最初で最後の武道館は1番面白かったのか。

人生がもう一度あったとして、また実況者のオタクになりたいかと聞かれたら、迷いなく頷くことができるだろうか。

白昼夢のようだ。8日に入った居酒屋で、隣に座る友人にそう話した。
元々食わず嫌いしていたジャンルだった。もう1つのグループを好きになった頃から数えたら3年ちょい、たった3年なのに、喜怒哀楽全方位、大小問わず色々あった。泣いて怒って笑って、摩耗して死んで、招かれざる客だったと結論付けた。私が好きになるべきものじゃなかった。気の迷い、三夏のアバンチュール。すごく長い夢を見ていた気分だった。

活動休止の発表があった後、つい、「こんな風にはっきり宣告されるのと、何も言わずにフェードアウトされるの、どっちのが辛いんですかね」とぼやいたことがあった。実際、発表されていたことで辛くなってしまった時間もたくさんあった。普段ならただの心配で流せた小言が、活動休止という結論が見えてしまっているせいで、全てそこに帰結していった。方便になった。

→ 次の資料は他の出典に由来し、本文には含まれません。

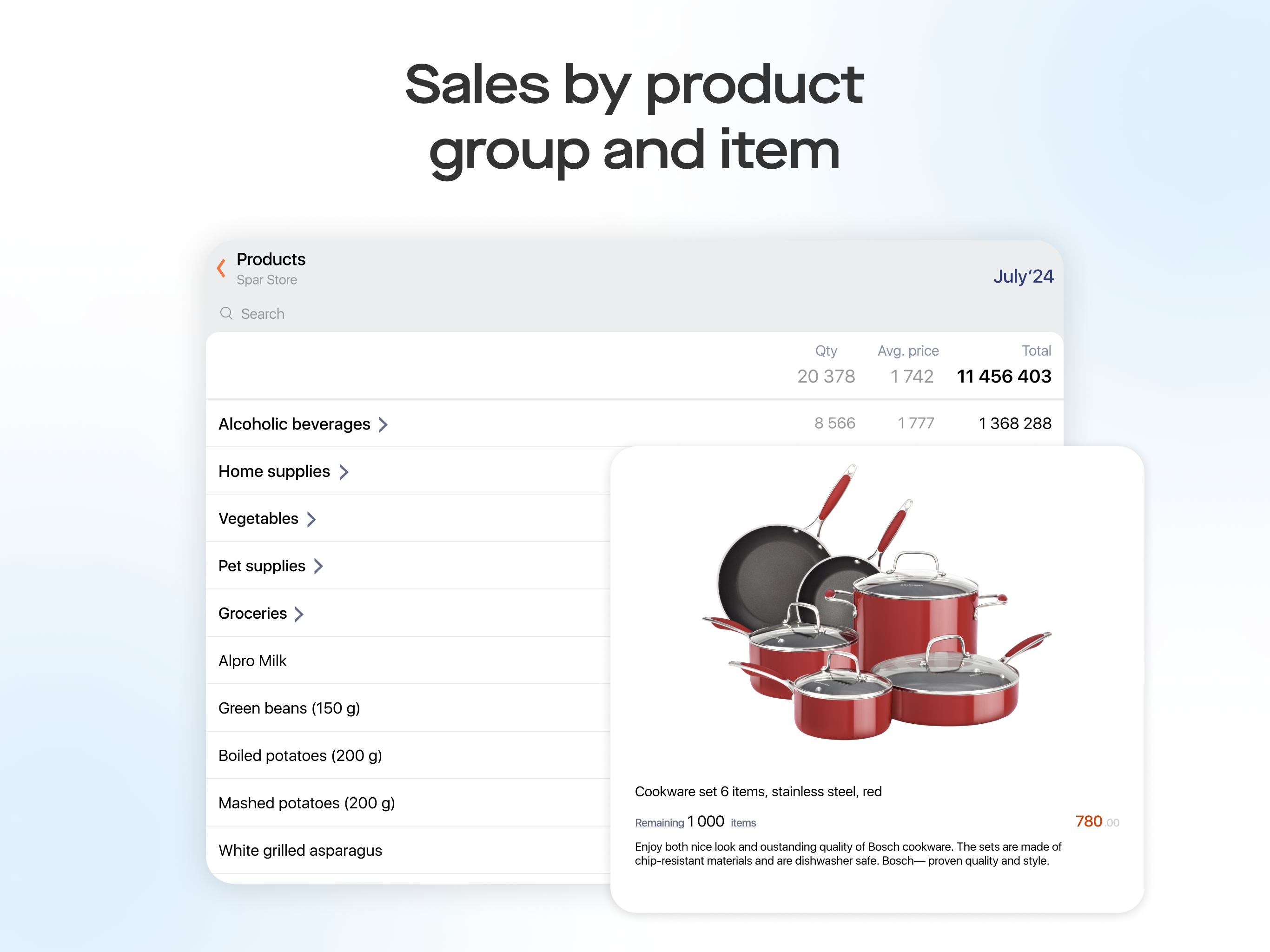Click the Cookware set product title
Viewport: 1270px width, 952px height.
click(x=758, y=792)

答え合わせが活休なのが本当に辛かった。

武道館行くのも悩んだ。ただでさえ「人生で初めて武道館に行く」「初の大規模イベント参加」みたいな人が一定数いて知識差がある中で、動画や配信というバラバラのプラットフォームで曖昧な定義のまま発信される要望。(HPに書いてないものをルールと呼びたくはない)気を揉むのも嫌だし、家で配信を見るにとどめた方が、綺麗な気持ちで終われるんじゃないかと思った。でももし配信を見て、生で見たかったと思ったら。もう二度と、本当に二度と手に入らないものを望み続けることになったら。それが怖くて、上司に頭を下げいろんなものを犠牲にしなんとか都合をつけた。
あの動画が上がった日、泣きながら駆け込んだトイレで電話先の友達に伝えた「私にできることはなにかな、8ヶ月で何を残してあげられるかな」って気持ちを、最後まで強くて待てなかった自分が残念だった。
私はそんな強くなかったってことだ。とにかく1月まで生きること。当日なんとか辿り着くこと。それだけを目標に逃げる様に息だけしてた。

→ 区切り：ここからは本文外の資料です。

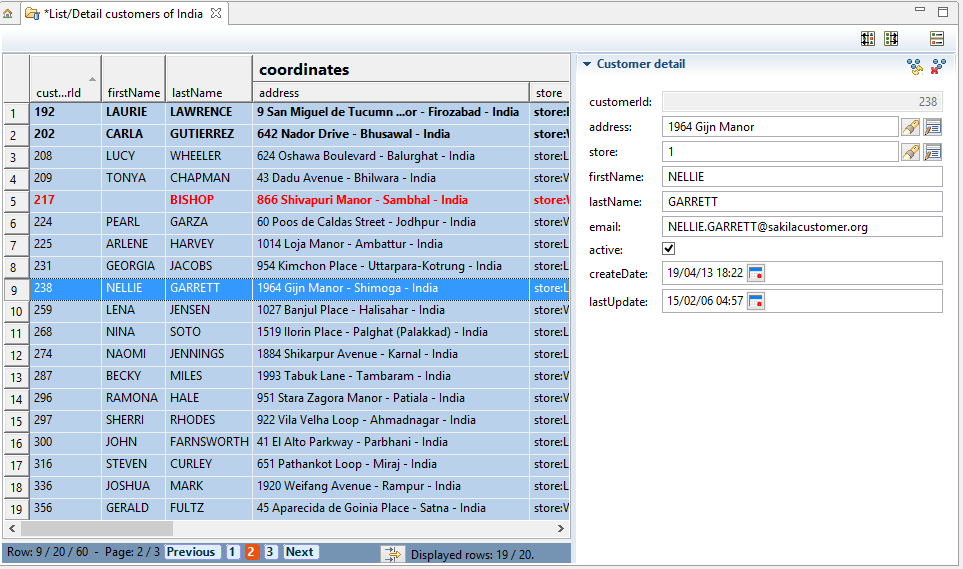This screenshot has width=963, height=569.
Task: Click the refresh icon in Customer detail header
Action: [x=914, y=66]
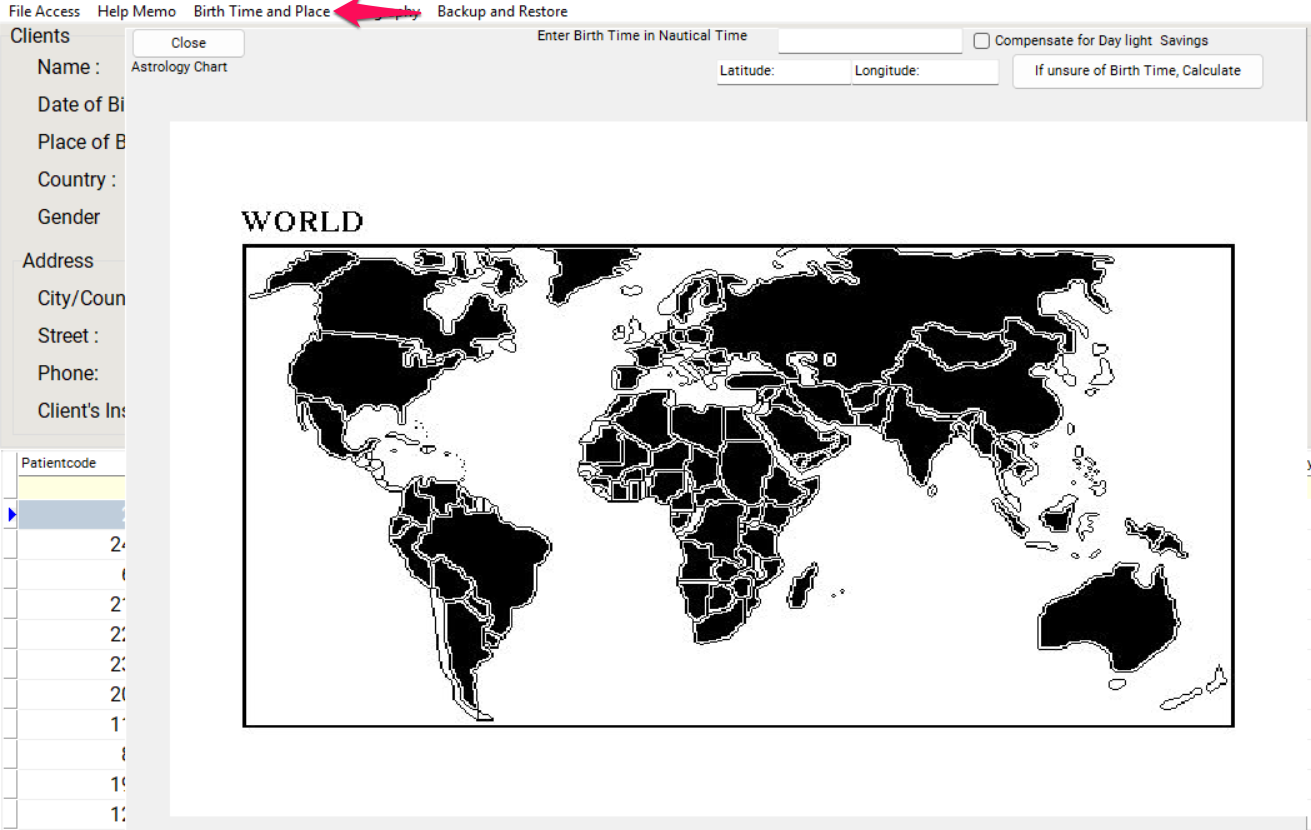Viewport: 1311px width, 830px height.
Task: Open the File Access menu
Action: 44,12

悲しかった。こんな風に失いたくなかった。1年でいろんなものを失いすぎた。こんな思いするくらいなら好きにならなければ、と、少しでも頭を掠めたことに罪悪感を覚えてまた苦しくなる。何より今まで手元にあった、大切だと思ってたものたちが、私の信じていたものではないかもしれないという疑いが生まれたことが耐え難かった。

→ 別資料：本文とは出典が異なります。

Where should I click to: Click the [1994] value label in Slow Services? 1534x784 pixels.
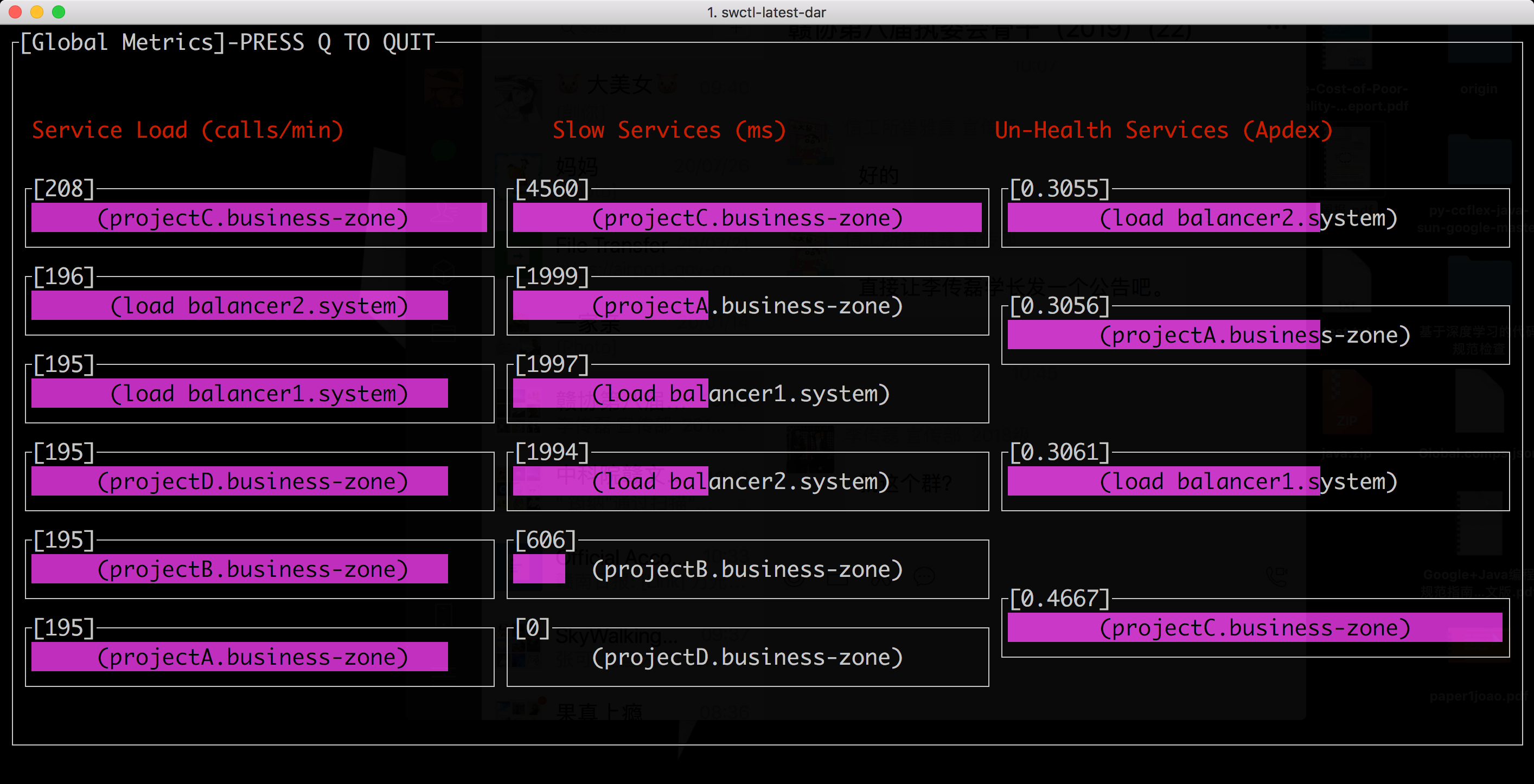click(552, 452)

3日間、楽しかったよ。見知った赤い看板の下にタイトルロゴがあるの見て興奮して、会場入ったら垂れ幕あってまたテンション上がって、ようやく会えて嬉しくて、背中見せて真剣に謎解いてる様子がいい意味で素人っぽくて楽しかった。アンケートフォームから伏線張って日常の延長みたいに始まって、等身に近い姿で準備の空気を共有できて、新鮮で面白かった。それぞれの進路へ踏み出す瞬間を見届けられて嬉しかった。3日ともチケットとってよかった、時間確保できてよかったと思った。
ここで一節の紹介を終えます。